DATA SHOWN ▸
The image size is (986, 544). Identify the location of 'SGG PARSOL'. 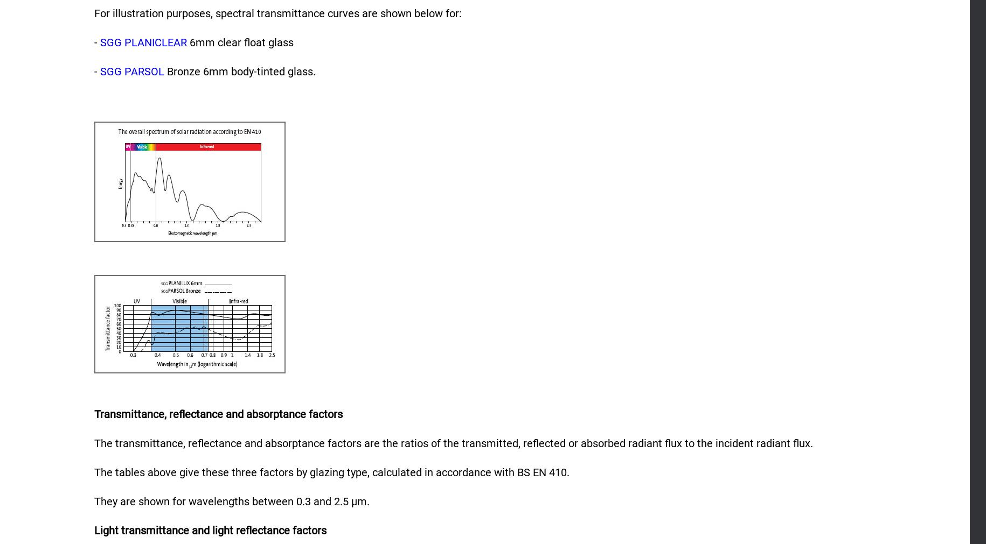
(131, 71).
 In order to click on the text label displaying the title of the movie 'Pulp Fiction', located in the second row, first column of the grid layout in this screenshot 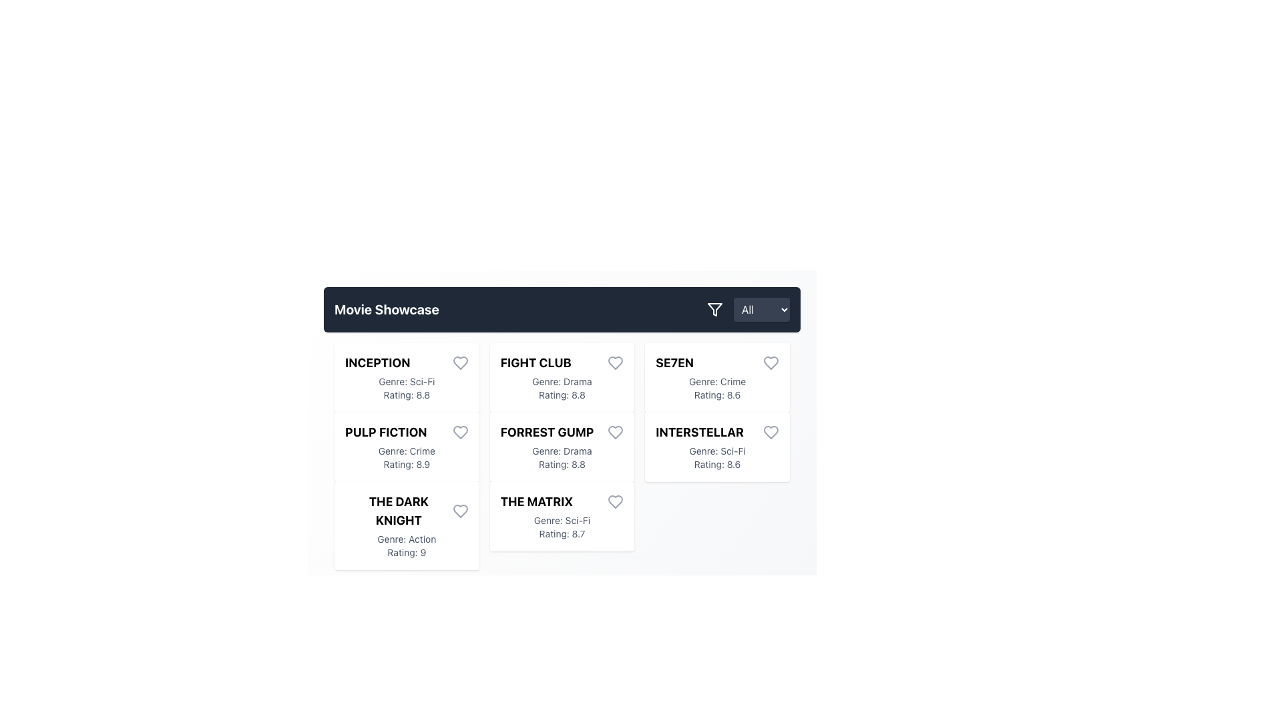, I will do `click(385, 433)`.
...
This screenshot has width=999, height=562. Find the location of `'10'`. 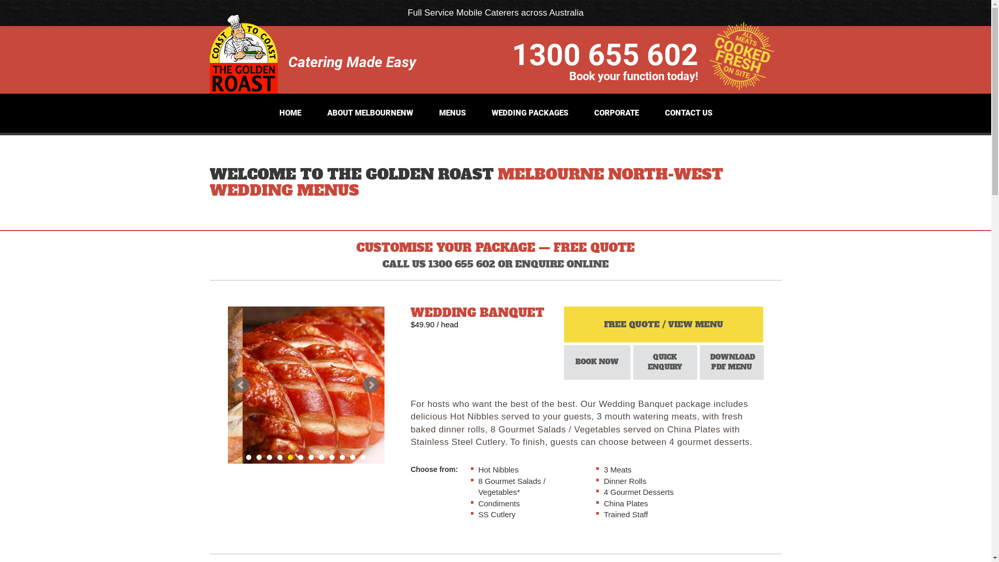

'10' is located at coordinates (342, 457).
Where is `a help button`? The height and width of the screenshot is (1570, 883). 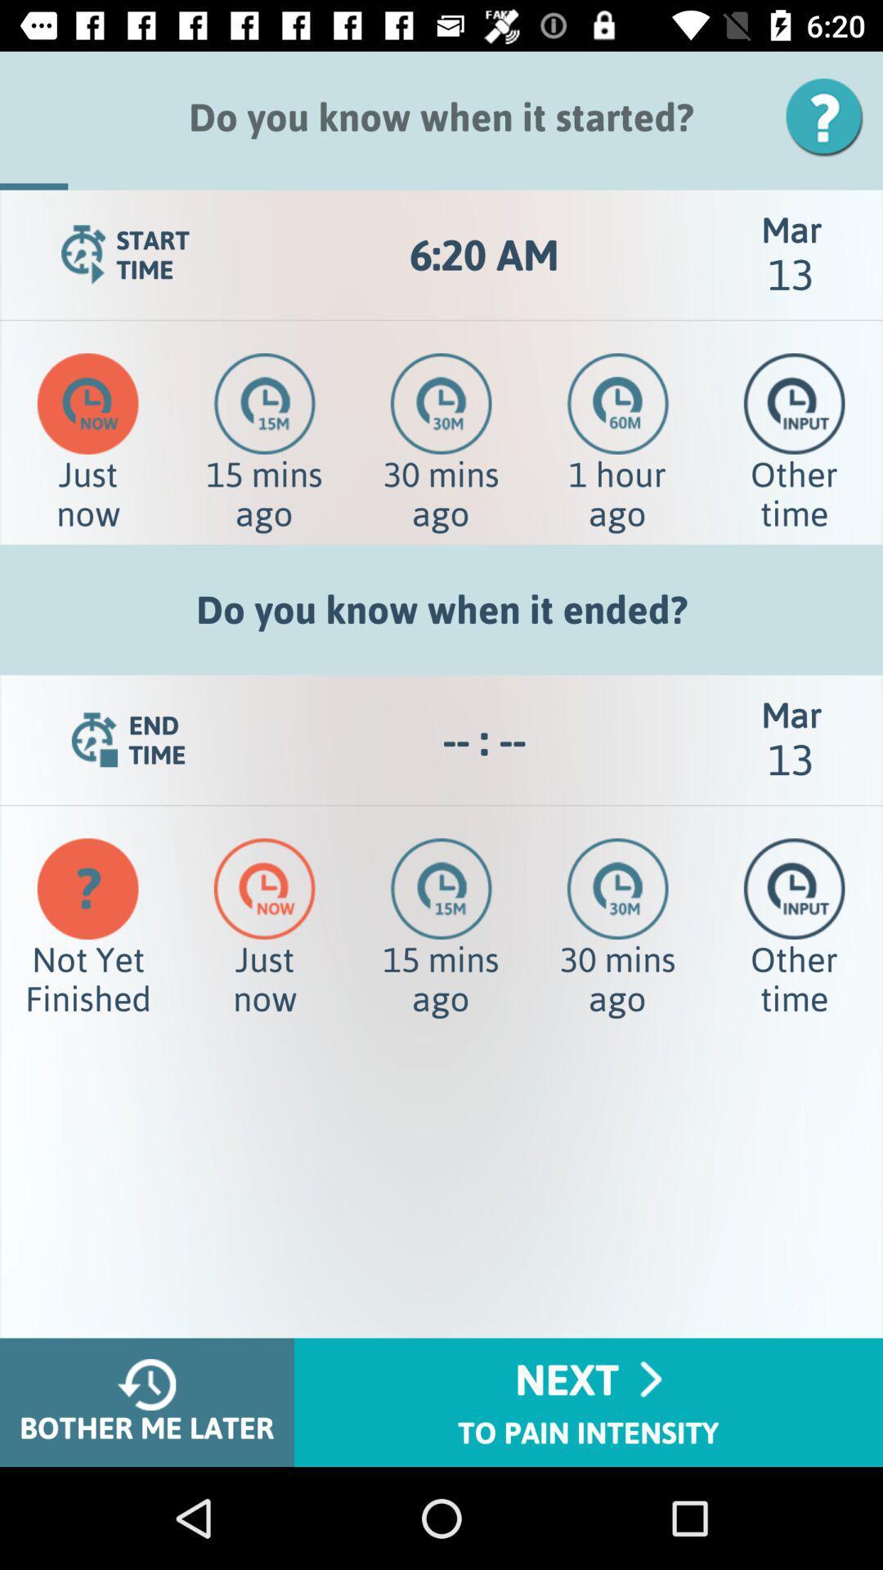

EXERCISE INSTRUCTIONS ▸
Reproduce the entries verbatim, starting at the line containing "This screenshot has" and stopping after the line containing "is (1570, 883).". Omit the pictures from your answer.

RESULT ▸
This screenshot has width=999, height=562. Find the location of `'10'`. 

'10' is located at coordinates (342, 457).
Where is `a help button`? The height and width of the screenshot is (1570, 883). 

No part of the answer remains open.